Source extract:
On the North Pacific Ocean, near the Gulf of Alaska, in extreme December weather, far away from any help, two lifeboats are drifting with a faint hope of survival. The members of the two lifeboats are the crew of Seattle Express. They have abandoned their ship on orders of Captain Steve Procida because of uncontainable flames overtaking their ship.
The desertion of the ship triggered a glimmer of hope in the lives of the married couple, Louise and Larry Hunter. Salvaging a mighty ship like Seattle Express is their last chance to rescue their dying salvage company. And they have to be faster than their competitors just using their ancient salvage tug, Warhorse. The couple along with their marital and money problems have to fend of Buckhorn Corporation’s big tugs and protect themselves and their crew, from Buckhorn’s mean attempts to snatch the ship. On the other side of the story, a small community of tribal people of Sol Duc is fighting against the potential impact on archaeological treasures of their tribe, because of a mining venture which could take place in the Olympic national park.
This book has many stories that are running along with the main story. For example, Mariana and Pete's relationship and Steve’s son Jimmie’s life in a caring facility. This book is the story of people whose lives are hanging by the thread from falling into danger. Everyone’s lives are about to change drastically, but whether that is for better or worse, you will have to read the book.
The technical details of running a ship and emotions hiding behind marine workers have been written so perfectly because of Charlie’s real-life experience as a seaman. These are not the things one can merely imagine. His experience supplies an air of authenticity to this book, which sets it apart from any other adventure fiction. Geographical accuracy of the story and technical details while salvaging a ship are apt. Emotions of families left behind on land, the crew's reaction to the disaster and especially Steve’s emotions while deciding to abandon ship as a captain are realistic. This could be someone’s autobiography, and no one can object it. This book reflects real life. A pro mariner can dive into this book to recollect his memories on the sea and a novice will get a realistic experience into marine life on the sea and also on land.

Dataset excerpts:
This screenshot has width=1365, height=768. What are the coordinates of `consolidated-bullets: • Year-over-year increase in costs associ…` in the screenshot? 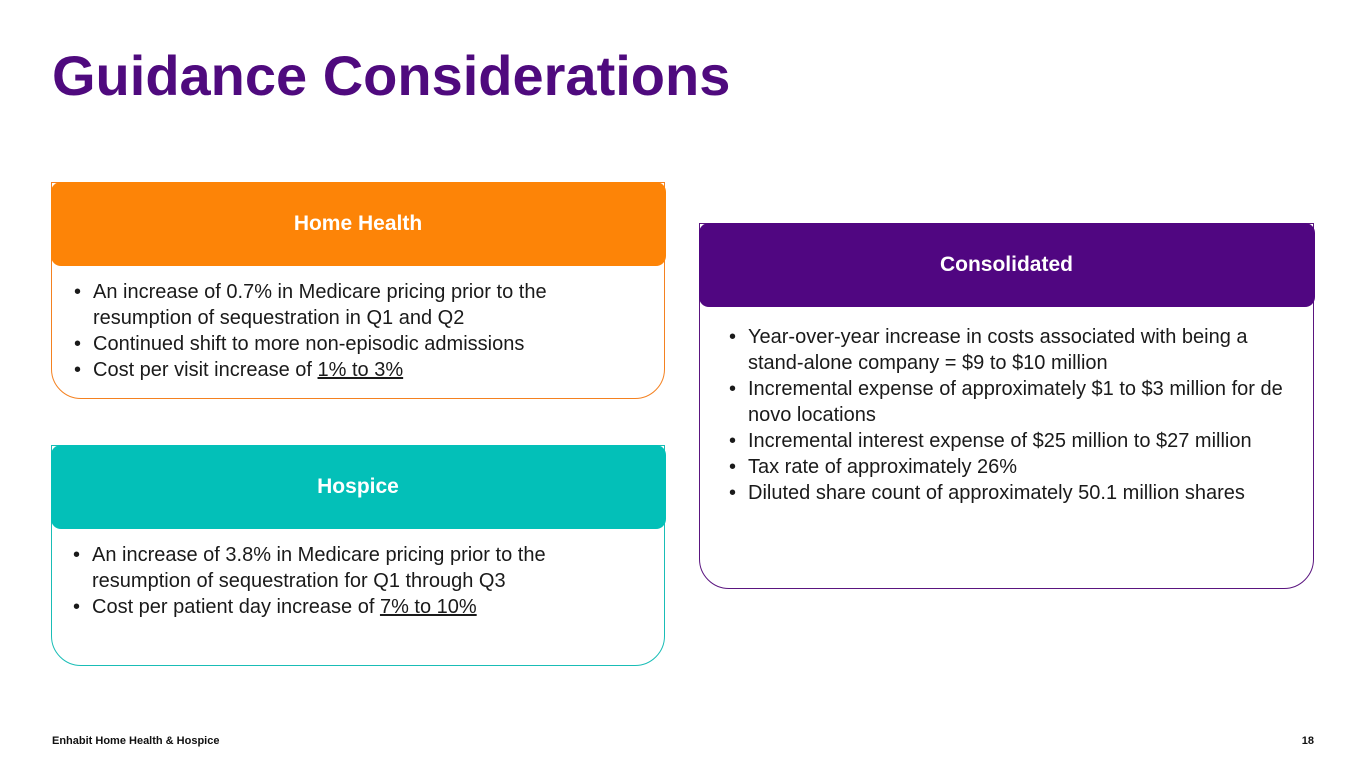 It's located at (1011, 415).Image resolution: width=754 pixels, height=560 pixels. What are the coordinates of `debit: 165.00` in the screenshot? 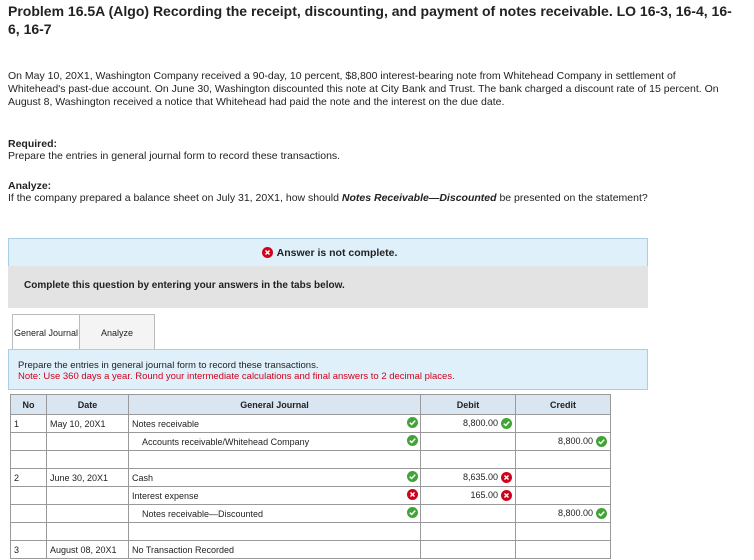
* * *
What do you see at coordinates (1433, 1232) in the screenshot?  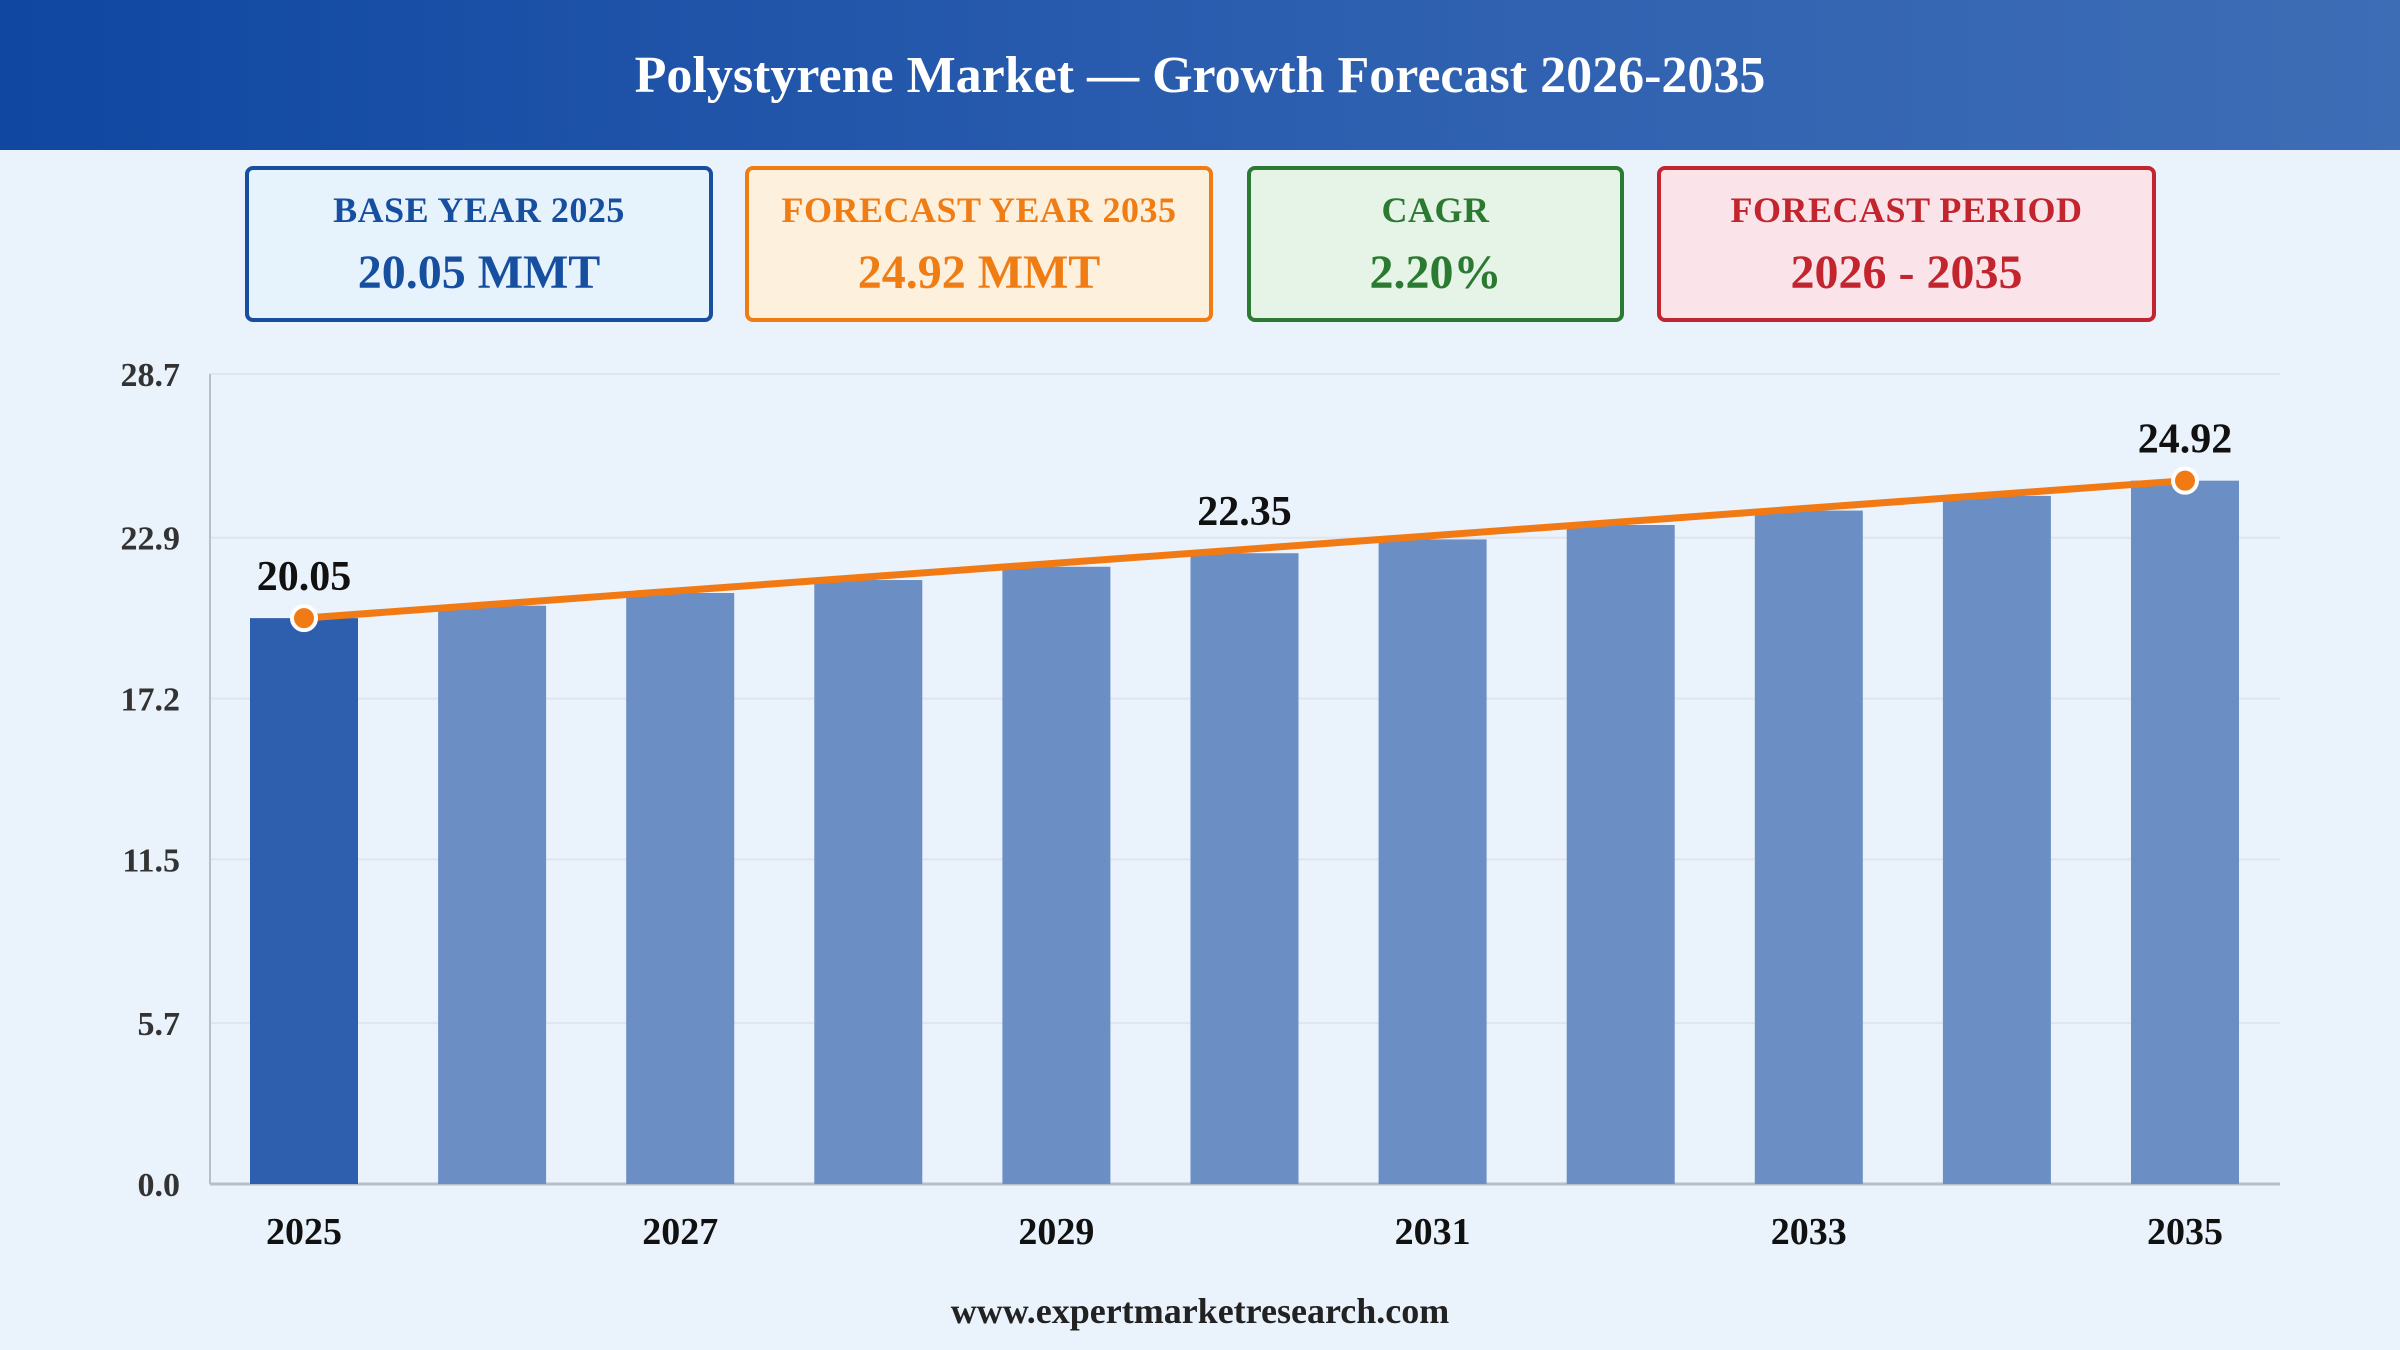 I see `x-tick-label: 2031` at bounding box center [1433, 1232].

Work to complete:
a - Answer these questions using the book review:
(i) Who ordered the crew to abandon Seattle Express?
(ii) What is the name of the Hunters' salvage tug?
(iii) According to the review, what gives the book its air of authenticity?
b - Please carry on the book review from its final sentence.

Answers for the tasks:
a -
(i) Captain Steve Procida
(ii) Warhorse
(iii) Charlie's real-life experience as a seaman

b -
Charlie narrates this tale through the character's perspective. The story moves along beautifully but also this technique presents a unique chance for the reader, to understand each character’s perspective and emotions hidden inside them. The maps and places used in the book are true. Like people calling Haida Gwaii as the charlotte islands. Hiking trails in the national park are real. The struggle between protecting traditional heritage and also needing economic developments, large corporation’s greediness and putting employees under bus for their profit and people like Mark are too real. If you are an adventure reader who has the idea of native American tribes and is familiar with locations mentioned in the book, this is a goldmine.
There are no glaring mistakes in the book except a few missing articles and missing commas. This did not hinder my reading in any way. I did take time to grasp all the characters and their story in the beginning, but after a few pages, I drifted along easily. I felt like I associated with them. There is a little bit of blood during an accident, if the reader doesn’t want to read it, they can just skim through that one scene.
I will rate this book 3 out of 4 stars. I want to give four stars but minor mistakes are repeated more than 10 times. I thank the author for giving a fiction with such realistic details. I will recommend this to everyone in search of a great adventure book filled with some mysticism and hope. And of course, to the readers of Strong Heart.